[view as .md]

Ensembles

An ensemble routing config fans a single request out to multiple models in parallel, then aggregates their responses into a single final output. Done right, ensembles of smaller models can match or exceed frontier-model quality at a fraction of the cost.

Aggregation strategies

StrategyDescriptionBest for
first_validReturn the first attempt that succeeds the validationLatency-sensitive with reliability fallback
weighted_voteClassification-style vote across outputsCategorical / structured outputs
weighted_averageNumeric outputs combined by weightScoring, ratings
llm_judgeSend all outputs to a judge model for best-pickOpen-ended generation

Configuration

{
  "strategy": "ensemble",
  "aggregation": "weighted_vote",
  "members": [
    { "model": "claude-haiku-4-5",   "weight": 1.0 },
    { "model": "gpt-4o-mini",        "weight": 1.0 },
    { "model": "gemini-2.5-flash",   "weight": 0.8 }
  ],
  "timeout_ms": 5000
}

Cost math

A 3-model ensemble of cheap models costs roughly 3x the cost of one cheap model. Example:

  • Frontier model (e.g. GPT-4o): ~$0.015 per 1k tokens
  • 3-model ensemble (haiku + 4o-mini + flash): ~$0.003 per 1k tokens

That’s 5x cheaper, often at comparable quality for many tasks. The ensemble cost estimator in the dashboard shows live per-request cost based on your typical prompt size.

• [Data excerpt]:
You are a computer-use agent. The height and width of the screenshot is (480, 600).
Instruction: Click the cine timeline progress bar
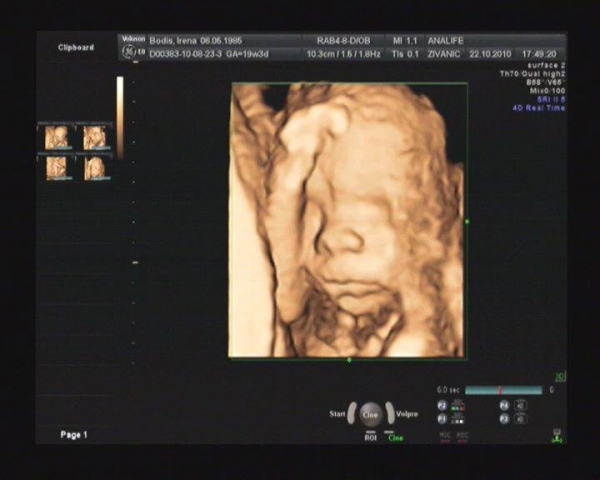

• [Task requirements]:
(A) In the ensembles documentation page, roughly what does a frontier model such as GPT-4o cost per 1k tokens?
(B) Write a continuation of the ensembles documentation page, starting after its final sentence.

• [Answers given]:
(A) About $0.015 per 1k tokens.

(B)
When to use ensembles

Good fits:

  • Structured / classification tasks where voting helps
  • Quality-critical tasks where you’d otherwise use a frontier model
  • Tasks where small model variance is the main quality issue

Less ideal:

  • Streaming-heavy workloads (ensembles don’t stream)
  • Latency-critical (you wait for slowest member, bounded by timeout)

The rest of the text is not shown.